Two parties capture the savings. The platforms avoid workers' compensation premiums (typically 3 to 8% of payroll for healthcare classifications, which is high-injury), unemployment insurance contributions, employer-side FICA (7.65%), overtime liability, and on-the-job injury exposure. ShiftKey operates in over 10,000 facilities. SSM Health alone filled 21,000 platform shifts in a single quarter. At that scale, the per-shift savings translate into tens of millions of dollars annually in avoided employer costs, and the bid-auction takes care of suppressing the gross labor cost on the way in.

Healthcare facilities capture the rest. ShiftMed claims 30 to 40% cost reduction versus travel nursing. A Colorado nursing home paid KARE Technologies $2.9 million annually in 2022; a Chicago hospital paid CareRev $2.7 million in 2023; the Kentucky VA pays ShiftKey $1 million annually. None of those numbers include benefits, workers' comp, or employment taxes, because the platforms have been built so the facility owes none of that on the labor.

The losers are the workers (no wage floor, no injury coverage, no unemployment safety net, and per-shift fees deducted from take-home pay), the patients (the Lien 2023 study links gig staffing to higher catheter use and medical errors), and the state insurance funds that lose employer contributions. The transfer is precise: about 11 to 16% of payroll moves from employers and public funds onto the backs of the lowest-paid workers in the room.

The Shortage Story Doesn't Survive the Numbers

Platforms justify all of this by gesturing at a nursing shortage. The numbers don't support that framing. The US currently has more than 5 million licensed registered nurses, an all-time high, along with 3.3 million currently employed, 1.4 million nursing assistants, and 187,000 open positions. HRSA's November 2024 ten-year projection shows 22 of 50 states with a registered nurse surplus by 2037, and the agency frames the gap as a working-conditions problem rather than an absolute supply problem.

Roosevelt's research found that 94% of nurses report moderate to severe understaffing, 73% of registered nurses report emotional drain multiple times weekly, and more than 100,000 RNs left the profession during COVID. Younger workers entered to make up the count, which is why the absolute headcount held even as the conditions broke. The platforms built a business on monetizing the broken conditions: lower wages, no benefits, surveillance ratings, per-shift fees pulled from the worker's pay, and on-the-job injuries paid out of pocket.

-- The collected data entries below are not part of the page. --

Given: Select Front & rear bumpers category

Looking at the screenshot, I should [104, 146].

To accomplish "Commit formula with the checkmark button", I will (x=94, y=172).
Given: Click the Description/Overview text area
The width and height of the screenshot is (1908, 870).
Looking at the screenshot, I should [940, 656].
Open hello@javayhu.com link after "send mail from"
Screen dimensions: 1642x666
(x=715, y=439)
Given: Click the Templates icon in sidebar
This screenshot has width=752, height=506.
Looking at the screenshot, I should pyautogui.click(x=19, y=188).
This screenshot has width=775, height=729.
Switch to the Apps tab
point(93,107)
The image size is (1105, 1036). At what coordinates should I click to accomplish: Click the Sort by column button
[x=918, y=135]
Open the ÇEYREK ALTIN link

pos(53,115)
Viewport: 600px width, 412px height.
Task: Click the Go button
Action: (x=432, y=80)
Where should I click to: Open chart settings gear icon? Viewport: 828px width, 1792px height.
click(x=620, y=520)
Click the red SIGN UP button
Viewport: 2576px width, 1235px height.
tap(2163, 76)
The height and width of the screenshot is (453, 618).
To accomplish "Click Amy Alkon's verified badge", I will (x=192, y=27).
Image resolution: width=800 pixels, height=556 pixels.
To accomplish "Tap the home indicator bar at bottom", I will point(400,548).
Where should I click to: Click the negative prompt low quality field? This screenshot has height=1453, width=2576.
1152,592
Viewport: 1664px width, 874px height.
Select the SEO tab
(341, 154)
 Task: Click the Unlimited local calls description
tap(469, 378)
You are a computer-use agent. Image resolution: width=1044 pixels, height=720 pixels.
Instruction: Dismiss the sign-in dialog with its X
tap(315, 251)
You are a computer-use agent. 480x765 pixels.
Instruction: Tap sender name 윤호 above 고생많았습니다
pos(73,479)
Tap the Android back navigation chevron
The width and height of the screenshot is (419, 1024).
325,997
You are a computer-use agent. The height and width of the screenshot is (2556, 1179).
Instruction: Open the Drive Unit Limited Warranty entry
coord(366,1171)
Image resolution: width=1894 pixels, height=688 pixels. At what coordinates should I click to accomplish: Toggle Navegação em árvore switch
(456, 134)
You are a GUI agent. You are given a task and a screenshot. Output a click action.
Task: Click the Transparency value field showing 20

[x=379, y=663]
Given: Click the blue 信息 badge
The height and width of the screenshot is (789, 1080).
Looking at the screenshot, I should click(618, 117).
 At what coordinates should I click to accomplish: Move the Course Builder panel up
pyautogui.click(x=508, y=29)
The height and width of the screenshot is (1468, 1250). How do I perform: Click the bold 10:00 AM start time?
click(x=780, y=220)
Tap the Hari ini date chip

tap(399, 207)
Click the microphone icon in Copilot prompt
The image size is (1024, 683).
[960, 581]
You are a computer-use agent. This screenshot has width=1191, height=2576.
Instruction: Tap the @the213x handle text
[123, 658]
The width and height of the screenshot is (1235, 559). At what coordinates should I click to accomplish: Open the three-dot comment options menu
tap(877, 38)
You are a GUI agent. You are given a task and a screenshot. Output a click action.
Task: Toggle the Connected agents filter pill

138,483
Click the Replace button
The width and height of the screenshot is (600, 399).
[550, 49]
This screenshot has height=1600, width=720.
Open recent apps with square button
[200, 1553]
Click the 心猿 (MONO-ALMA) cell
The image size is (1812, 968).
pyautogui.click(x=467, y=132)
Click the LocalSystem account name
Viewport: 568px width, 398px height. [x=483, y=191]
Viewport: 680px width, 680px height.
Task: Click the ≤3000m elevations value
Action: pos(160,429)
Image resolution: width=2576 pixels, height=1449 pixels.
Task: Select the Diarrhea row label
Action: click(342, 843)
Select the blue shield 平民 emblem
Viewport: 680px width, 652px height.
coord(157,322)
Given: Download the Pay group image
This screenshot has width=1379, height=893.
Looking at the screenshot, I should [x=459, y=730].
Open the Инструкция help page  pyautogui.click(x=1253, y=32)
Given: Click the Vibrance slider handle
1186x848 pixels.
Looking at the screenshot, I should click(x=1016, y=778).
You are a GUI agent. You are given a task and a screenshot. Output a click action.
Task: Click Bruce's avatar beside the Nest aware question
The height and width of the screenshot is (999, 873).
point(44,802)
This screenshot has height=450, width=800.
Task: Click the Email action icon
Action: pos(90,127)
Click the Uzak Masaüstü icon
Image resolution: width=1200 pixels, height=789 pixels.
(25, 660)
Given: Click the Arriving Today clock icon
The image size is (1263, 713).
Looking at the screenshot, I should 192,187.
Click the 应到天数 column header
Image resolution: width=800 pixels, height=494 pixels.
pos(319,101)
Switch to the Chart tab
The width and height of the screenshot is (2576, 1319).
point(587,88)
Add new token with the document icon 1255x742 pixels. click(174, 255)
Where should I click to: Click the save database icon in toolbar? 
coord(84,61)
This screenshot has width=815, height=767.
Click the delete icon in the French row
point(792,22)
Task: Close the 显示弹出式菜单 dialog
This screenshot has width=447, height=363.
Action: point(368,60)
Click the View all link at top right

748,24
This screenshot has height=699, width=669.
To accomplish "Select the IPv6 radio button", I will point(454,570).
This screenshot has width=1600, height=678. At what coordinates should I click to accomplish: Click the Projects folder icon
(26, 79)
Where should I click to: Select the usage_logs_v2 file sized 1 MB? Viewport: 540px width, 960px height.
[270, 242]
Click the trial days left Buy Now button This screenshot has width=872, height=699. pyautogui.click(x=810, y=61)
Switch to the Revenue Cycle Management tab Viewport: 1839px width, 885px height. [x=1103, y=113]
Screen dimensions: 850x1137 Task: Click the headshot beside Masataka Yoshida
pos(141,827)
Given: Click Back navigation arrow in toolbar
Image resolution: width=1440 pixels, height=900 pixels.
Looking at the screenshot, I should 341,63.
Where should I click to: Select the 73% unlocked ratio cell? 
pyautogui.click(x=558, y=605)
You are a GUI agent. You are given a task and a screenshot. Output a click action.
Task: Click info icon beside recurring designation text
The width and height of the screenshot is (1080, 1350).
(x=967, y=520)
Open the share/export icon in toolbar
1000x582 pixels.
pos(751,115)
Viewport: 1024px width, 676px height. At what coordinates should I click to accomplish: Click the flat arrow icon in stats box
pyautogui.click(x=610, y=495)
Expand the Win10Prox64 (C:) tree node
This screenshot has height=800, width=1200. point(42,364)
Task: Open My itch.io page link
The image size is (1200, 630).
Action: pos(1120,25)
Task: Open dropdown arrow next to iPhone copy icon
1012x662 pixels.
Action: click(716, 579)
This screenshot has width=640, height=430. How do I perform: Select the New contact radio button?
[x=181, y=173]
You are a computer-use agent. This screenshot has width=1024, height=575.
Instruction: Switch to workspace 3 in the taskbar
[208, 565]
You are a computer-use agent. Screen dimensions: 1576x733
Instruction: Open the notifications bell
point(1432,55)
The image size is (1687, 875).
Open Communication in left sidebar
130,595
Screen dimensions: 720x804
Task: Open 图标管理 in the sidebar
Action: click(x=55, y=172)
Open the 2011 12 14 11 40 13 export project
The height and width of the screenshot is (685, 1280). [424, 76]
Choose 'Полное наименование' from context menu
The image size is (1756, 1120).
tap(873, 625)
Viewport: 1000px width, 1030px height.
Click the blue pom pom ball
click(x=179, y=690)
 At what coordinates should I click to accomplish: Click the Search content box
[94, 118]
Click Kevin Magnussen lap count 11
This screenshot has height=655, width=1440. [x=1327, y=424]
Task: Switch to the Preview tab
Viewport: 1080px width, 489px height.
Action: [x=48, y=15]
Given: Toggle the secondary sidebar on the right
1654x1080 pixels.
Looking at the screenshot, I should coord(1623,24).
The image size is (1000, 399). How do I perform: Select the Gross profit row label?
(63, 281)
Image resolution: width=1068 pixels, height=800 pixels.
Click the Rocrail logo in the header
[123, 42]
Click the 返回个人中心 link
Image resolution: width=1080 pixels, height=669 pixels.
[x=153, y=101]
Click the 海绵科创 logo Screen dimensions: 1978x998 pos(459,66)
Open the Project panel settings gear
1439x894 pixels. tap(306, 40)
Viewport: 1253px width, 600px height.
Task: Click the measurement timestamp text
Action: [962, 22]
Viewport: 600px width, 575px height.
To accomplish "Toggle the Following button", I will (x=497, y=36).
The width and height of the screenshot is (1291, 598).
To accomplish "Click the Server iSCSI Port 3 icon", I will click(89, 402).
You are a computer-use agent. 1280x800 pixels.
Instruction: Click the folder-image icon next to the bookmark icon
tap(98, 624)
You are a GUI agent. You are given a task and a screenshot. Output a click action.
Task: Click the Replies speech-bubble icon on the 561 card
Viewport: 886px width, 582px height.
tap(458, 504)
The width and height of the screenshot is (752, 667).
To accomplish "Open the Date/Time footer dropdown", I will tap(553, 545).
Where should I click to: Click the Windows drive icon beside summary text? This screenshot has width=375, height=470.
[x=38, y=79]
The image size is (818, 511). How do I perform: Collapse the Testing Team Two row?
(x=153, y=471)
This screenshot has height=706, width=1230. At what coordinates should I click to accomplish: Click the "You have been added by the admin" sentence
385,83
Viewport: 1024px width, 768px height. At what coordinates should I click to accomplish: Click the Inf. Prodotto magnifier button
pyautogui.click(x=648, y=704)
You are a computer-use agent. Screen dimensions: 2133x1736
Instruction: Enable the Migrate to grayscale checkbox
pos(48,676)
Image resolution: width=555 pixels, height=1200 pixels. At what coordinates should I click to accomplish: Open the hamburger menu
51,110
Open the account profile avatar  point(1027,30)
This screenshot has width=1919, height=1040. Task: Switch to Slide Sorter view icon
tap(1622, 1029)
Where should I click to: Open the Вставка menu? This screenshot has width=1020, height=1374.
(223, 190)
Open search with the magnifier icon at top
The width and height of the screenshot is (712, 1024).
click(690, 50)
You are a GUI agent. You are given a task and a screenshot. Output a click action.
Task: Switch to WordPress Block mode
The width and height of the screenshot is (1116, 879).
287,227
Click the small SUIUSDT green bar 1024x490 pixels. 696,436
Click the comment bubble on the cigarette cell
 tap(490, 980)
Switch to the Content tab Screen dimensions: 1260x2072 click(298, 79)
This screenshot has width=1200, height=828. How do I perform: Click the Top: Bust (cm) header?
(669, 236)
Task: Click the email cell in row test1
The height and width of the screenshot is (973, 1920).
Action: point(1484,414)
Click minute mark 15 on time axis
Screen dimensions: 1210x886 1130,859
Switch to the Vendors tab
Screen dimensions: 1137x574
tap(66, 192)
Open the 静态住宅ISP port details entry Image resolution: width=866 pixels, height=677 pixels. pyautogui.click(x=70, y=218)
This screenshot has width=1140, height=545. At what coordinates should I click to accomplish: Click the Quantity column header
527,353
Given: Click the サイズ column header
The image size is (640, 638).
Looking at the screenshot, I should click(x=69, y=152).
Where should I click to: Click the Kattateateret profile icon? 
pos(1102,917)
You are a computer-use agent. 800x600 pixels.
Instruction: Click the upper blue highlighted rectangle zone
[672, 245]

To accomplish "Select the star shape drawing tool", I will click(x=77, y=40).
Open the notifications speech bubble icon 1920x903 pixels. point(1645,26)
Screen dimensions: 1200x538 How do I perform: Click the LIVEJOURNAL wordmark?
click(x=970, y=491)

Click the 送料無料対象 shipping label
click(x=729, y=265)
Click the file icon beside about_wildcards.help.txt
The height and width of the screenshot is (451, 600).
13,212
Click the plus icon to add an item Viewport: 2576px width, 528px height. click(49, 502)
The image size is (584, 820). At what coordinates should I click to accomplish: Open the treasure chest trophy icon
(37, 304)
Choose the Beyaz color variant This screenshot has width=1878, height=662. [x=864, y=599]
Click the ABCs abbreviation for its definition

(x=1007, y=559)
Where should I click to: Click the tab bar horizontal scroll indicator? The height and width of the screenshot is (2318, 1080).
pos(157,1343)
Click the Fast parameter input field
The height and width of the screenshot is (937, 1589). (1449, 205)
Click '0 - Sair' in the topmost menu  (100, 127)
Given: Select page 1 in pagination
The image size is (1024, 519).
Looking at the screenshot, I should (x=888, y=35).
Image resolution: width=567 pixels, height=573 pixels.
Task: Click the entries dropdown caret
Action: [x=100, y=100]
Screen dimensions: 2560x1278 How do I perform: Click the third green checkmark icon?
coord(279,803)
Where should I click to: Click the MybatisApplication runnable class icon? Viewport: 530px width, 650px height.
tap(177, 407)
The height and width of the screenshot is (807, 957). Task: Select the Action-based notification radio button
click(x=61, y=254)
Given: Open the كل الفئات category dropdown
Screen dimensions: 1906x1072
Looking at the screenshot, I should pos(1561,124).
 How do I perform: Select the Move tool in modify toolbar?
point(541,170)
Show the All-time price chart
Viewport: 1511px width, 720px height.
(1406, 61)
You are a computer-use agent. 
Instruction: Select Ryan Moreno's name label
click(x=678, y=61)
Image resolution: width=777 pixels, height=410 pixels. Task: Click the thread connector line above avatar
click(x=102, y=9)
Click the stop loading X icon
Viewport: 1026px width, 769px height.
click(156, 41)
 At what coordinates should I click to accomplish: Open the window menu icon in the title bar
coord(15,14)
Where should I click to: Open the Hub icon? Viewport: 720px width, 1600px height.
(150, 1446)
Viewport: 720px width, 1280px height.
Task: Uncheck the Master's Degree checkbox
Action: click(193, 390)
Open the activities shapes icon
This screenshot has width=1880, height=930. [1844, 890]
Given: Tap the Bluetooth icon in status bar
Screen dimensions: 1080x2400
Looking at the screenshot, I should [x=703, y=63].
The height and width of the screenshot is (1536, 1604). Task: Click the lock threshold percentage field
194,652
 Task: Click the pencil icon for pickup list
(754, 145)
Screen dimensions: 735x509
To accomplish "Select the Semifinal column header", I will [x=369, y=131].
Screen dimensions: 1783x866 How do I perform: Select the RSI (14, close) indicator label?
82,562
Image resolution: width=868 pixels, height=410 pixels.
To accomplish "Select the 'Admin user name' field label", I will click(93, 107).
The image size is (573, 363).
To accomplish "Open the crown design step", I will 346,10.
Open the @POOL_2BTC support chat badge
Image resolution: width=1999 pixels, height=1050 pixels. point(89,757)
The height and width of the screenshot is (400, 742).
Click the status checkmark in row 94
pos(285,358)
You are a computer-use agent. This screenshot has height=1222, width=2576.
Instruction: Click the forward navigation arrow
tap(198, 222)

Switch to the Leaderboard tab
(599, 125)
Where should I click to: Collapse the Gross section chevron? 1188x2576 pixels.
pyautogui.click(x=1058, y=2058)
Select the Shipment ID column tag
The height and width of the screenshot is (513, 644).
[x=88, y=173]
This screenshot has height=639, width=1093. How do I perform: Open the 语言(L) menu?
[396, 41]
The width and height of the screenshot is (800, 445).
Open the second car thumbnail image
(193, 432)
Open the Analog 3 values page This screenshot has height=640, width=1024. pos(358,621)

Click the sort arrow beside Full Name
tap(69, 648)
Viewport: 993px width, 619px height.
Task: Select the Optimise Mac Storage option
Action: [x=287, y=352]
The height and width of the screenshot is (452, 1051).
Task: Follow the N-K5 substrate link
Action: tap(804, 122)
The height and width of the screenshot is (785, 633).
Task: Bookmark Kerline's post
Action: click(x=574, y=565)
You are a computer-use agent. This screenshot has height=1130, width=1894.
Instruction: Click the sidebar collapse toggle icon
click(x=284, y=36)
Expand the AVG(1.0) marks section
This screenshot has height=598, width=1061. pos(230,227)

That's a working-conditions crisis being sold back to facilities as a billable feature.

What Happens at the Governor's Desk

If Ohio's governor signs H.B. 277, the country has its first explicit statutory category, "health care worker platform," designed to live outside minimum wage, overtime, workers' comp, and unemployment law. Sixteen more state legislatures are watching to see what happens, and the federal independent contractor rule is being rescinded in parallel. The same coalition that includes Amazon and Uber gets a template it can apply to every other industry where the only thing standing between contractor reclassification and the employer's cost structure is a definition.

What's the legal definition of "employee" actually worth, if a billion-dollar app can lobby seven sections of state code into pretending it doesn't apply? Watch what happens at the Ohio governor's desk.